Copy out the records below word for word, from the line containing "The image size" down to the end of the records, leaving out the pictures.

THE INPUT>

------------------------------------------------------------

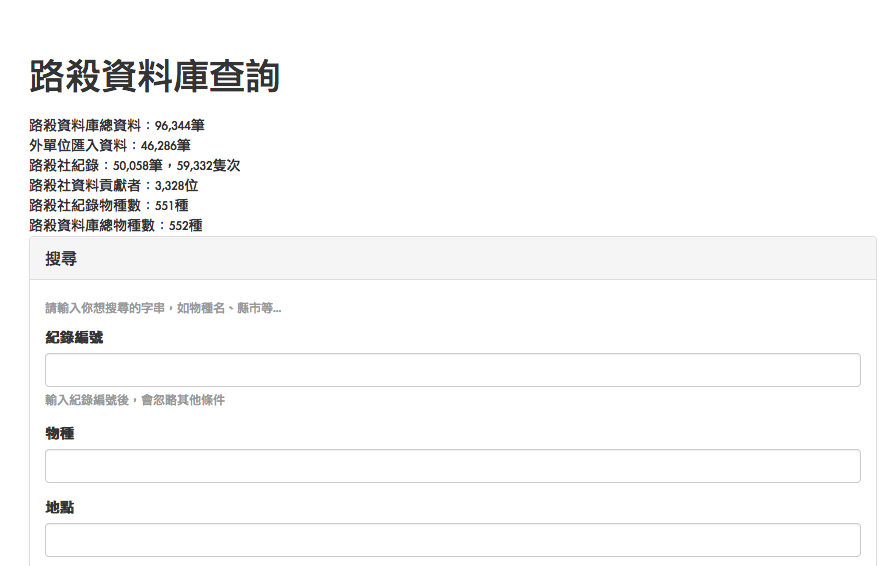
Task: Select the 地點 input field
Action: coord(452,540)
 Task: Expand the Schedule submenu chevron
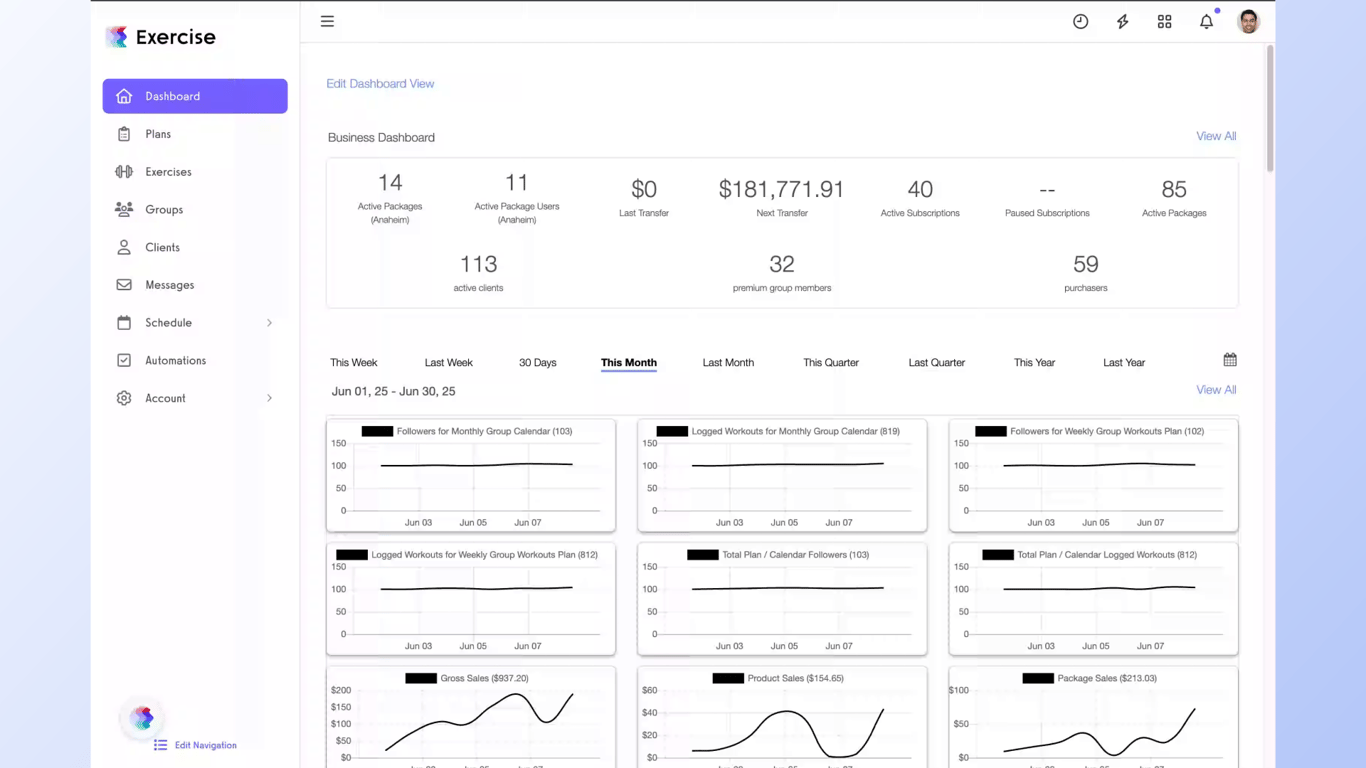269,323
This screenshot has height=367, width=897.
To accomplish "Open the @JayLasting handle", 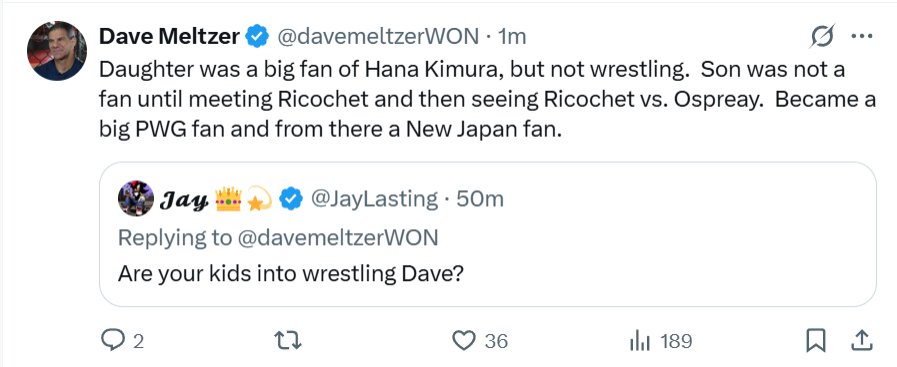I will pyautogui.click(x=374, y=198).
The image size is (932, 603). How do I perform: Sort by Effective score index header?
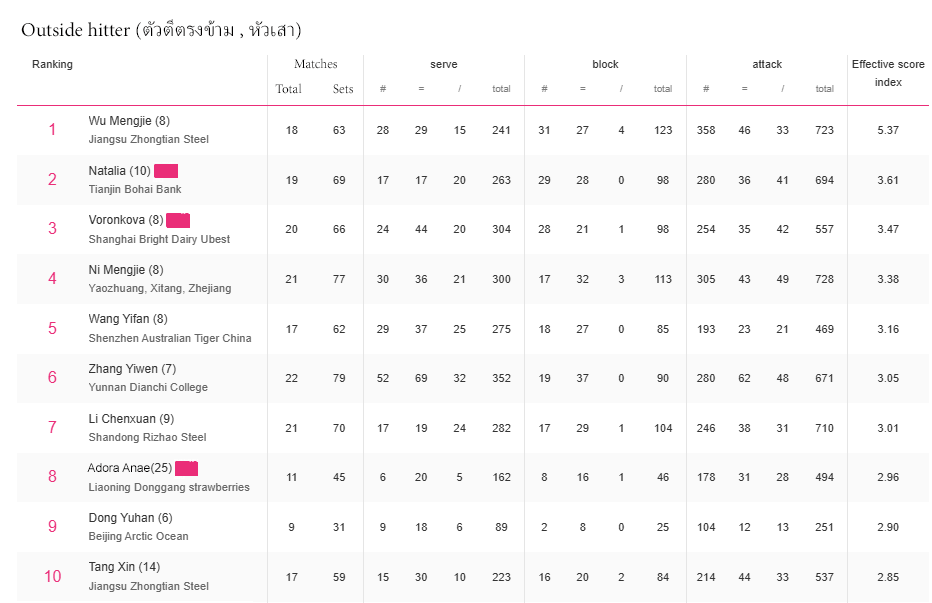pos(888,73)
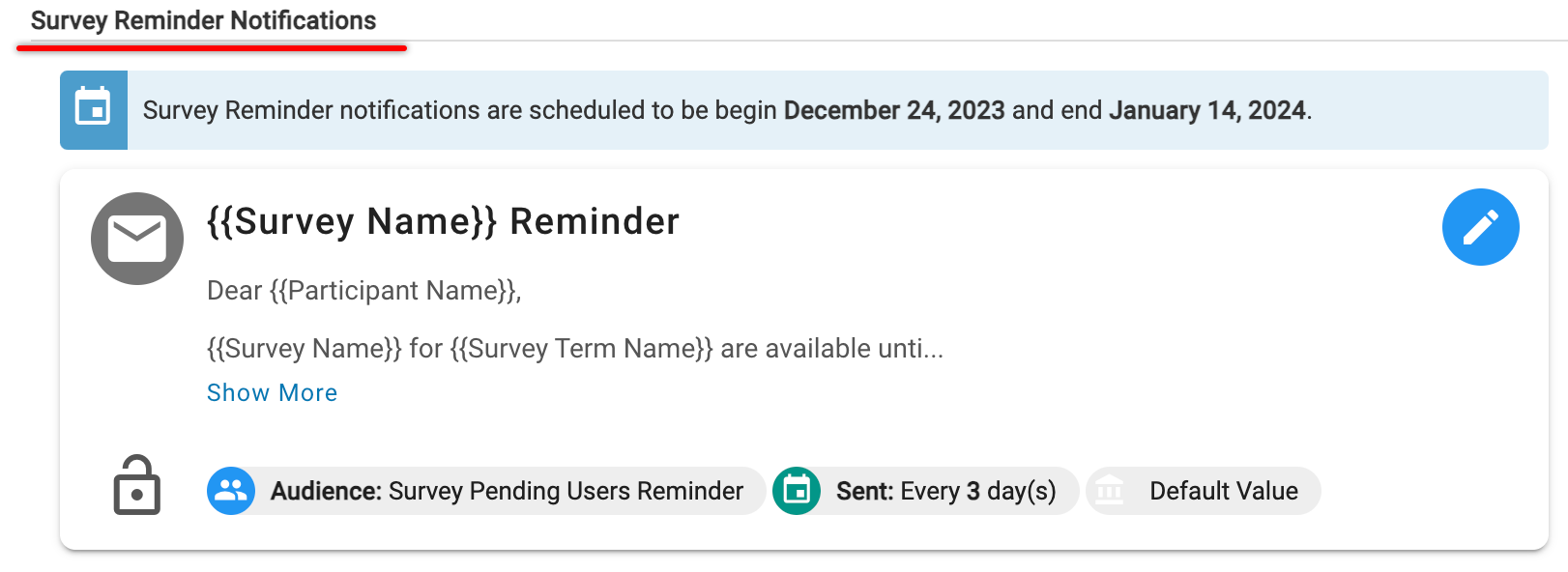Expand message with Show More link
Image resolution: width=1568 pixels, height=572 pixels.
coord(272,392)
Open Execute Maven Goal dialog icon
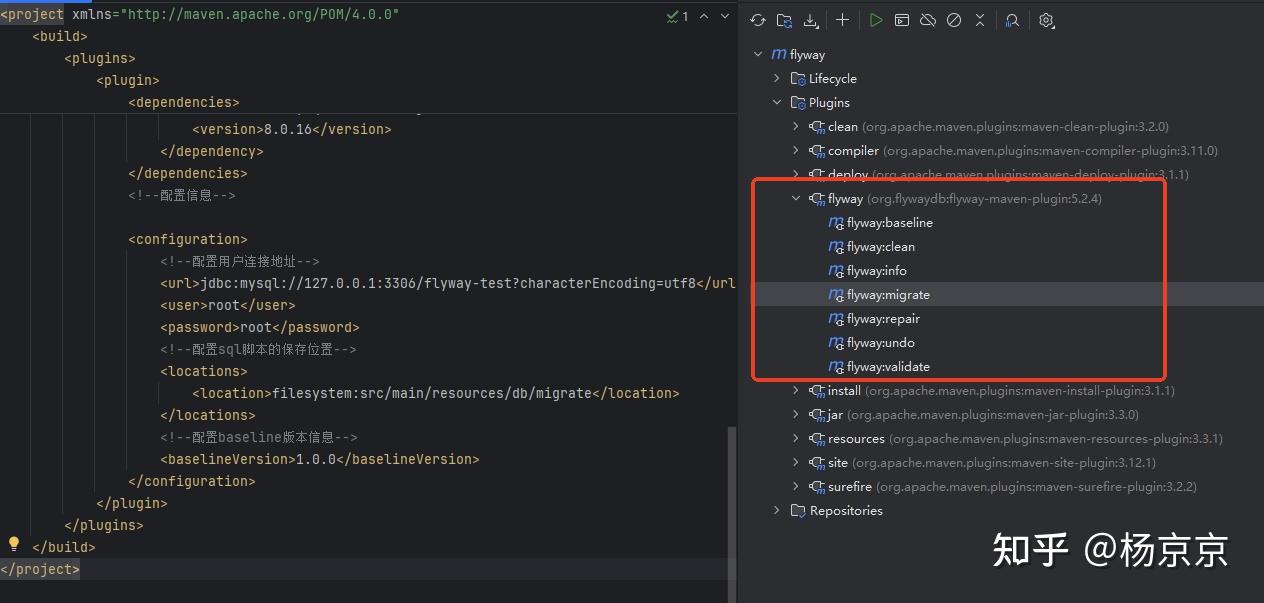 [902, 20]
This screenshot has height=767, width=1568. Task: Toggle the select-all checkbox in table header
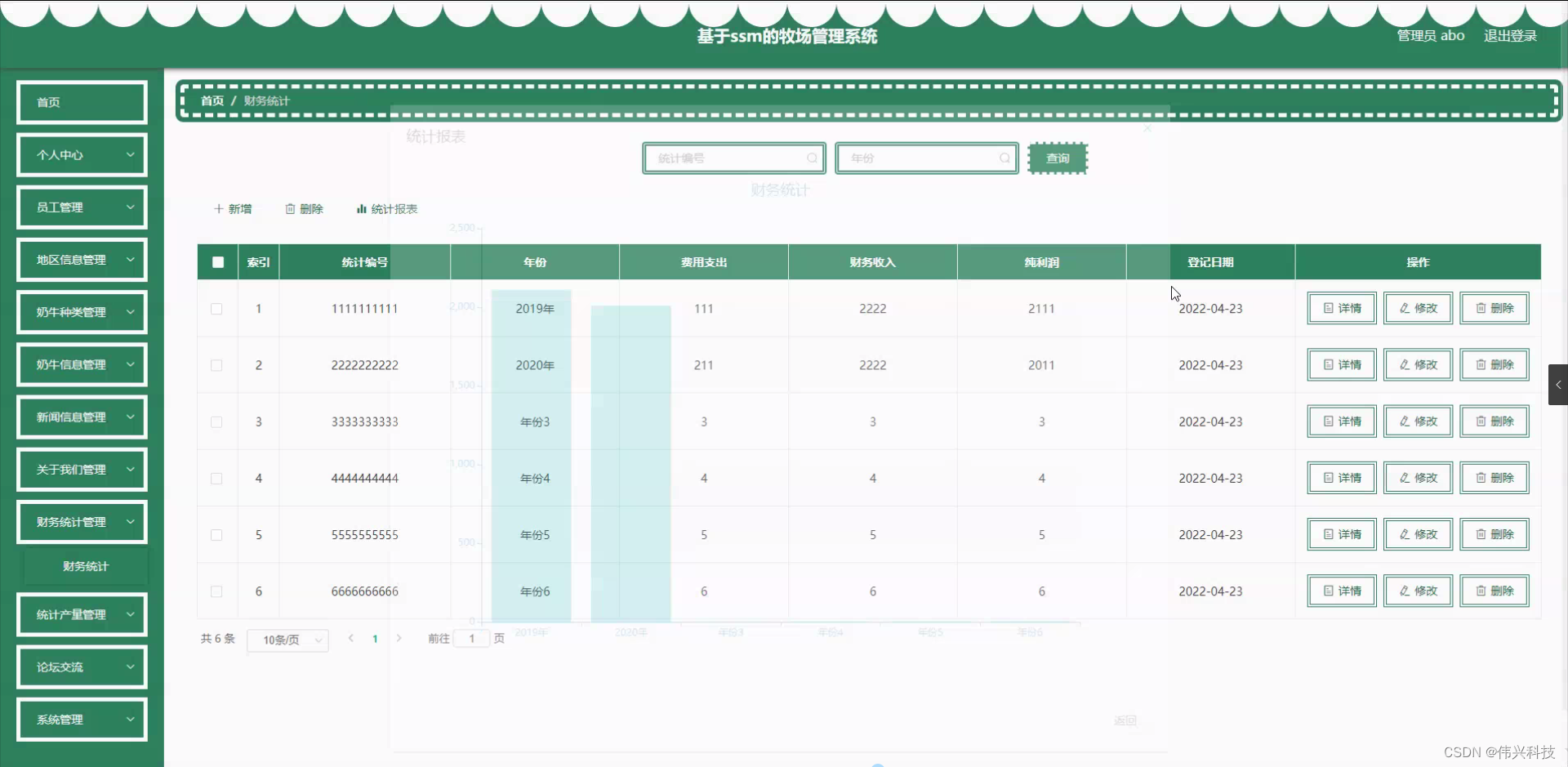(217, 261)
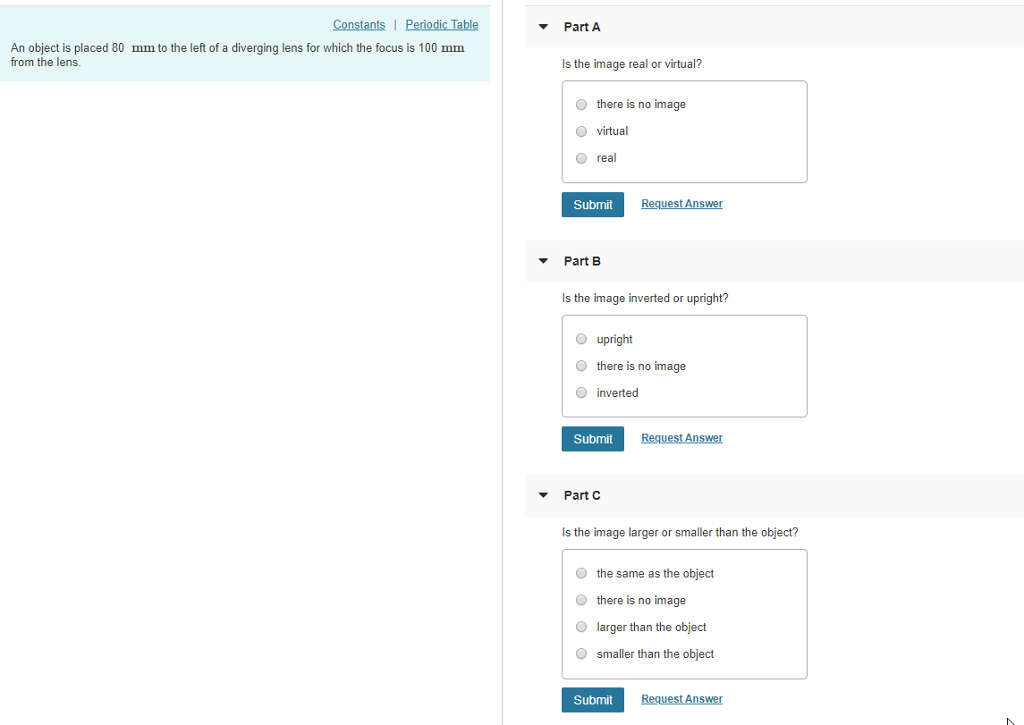Select the "upright" option in Part B
This screenshot has width=1024, height=725.
point(581,339)
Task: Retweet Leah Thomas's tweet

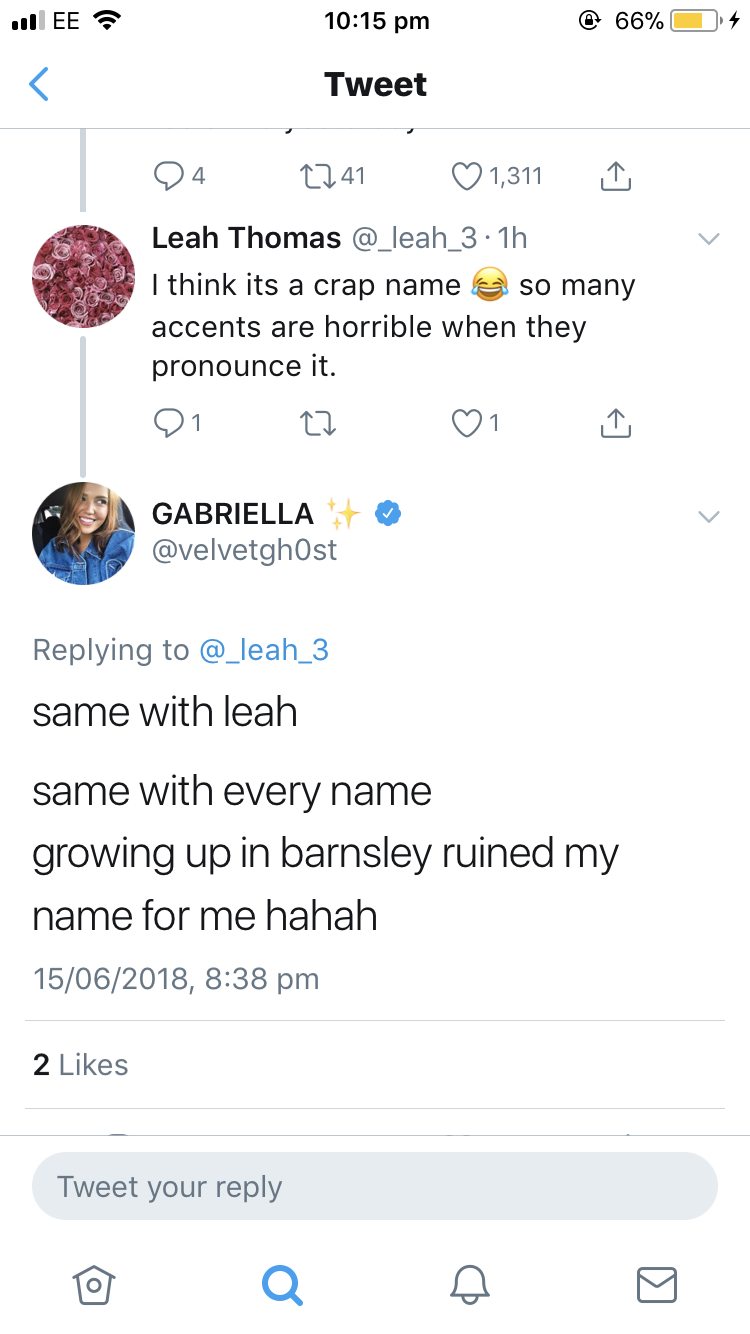Action: 318,424
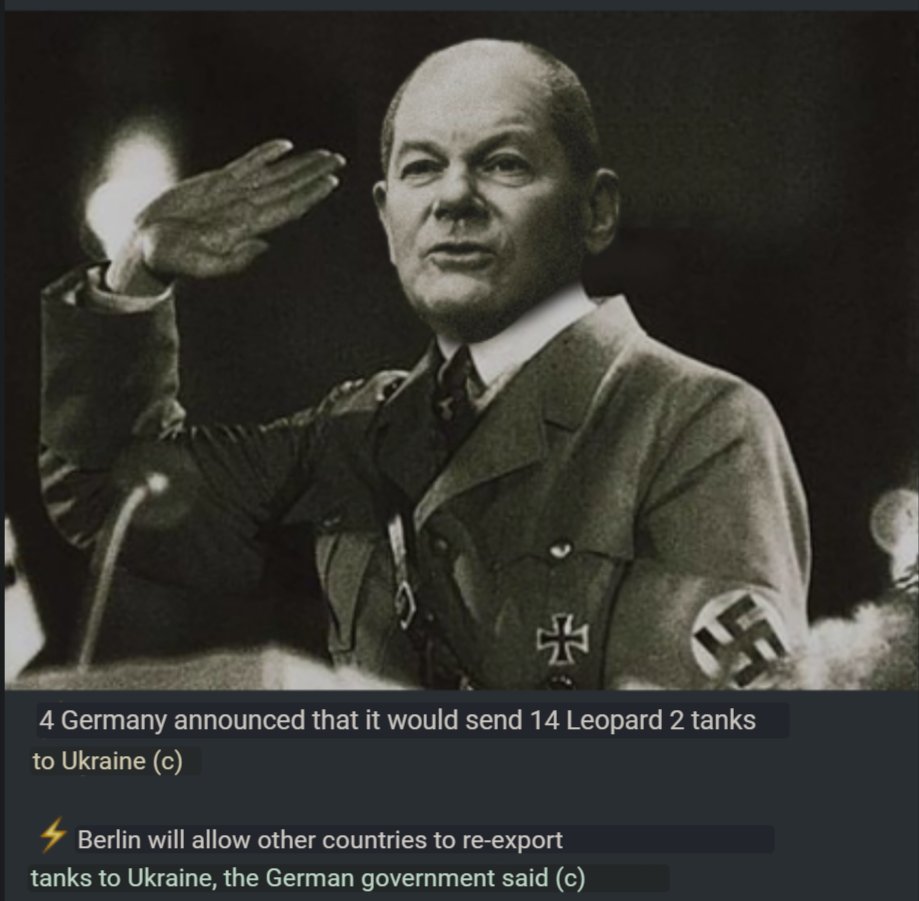This screenshot has height=901, width=919.
Task: Click "other countries" in second message
Action: point(342,839)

------------------------------------------------------------

WORKED SOLUTION>
The image size is (932, 603). How do I perform: Sort by Effective score index header?
pos(888,73)
Expand message with Show More link
Image resolution: width=1568 pixels, height=572 pixels.
coord(272,392)
Open Execute Maven Goal dialog icon
 [902, 20]
This screenshot has height=767, width=1568. Task: Toggle the select-all checkbox in table header
(217, 261)
Select the "upright" option in Part B
This screenshot has width=1024, height=725.
point(581,339)
Task: Retweet Leah Thomas's tweet

Action: 318,424
This screenshot has height=901, width=919.
Task: Click "other countries" in second message
Action: point(342,839)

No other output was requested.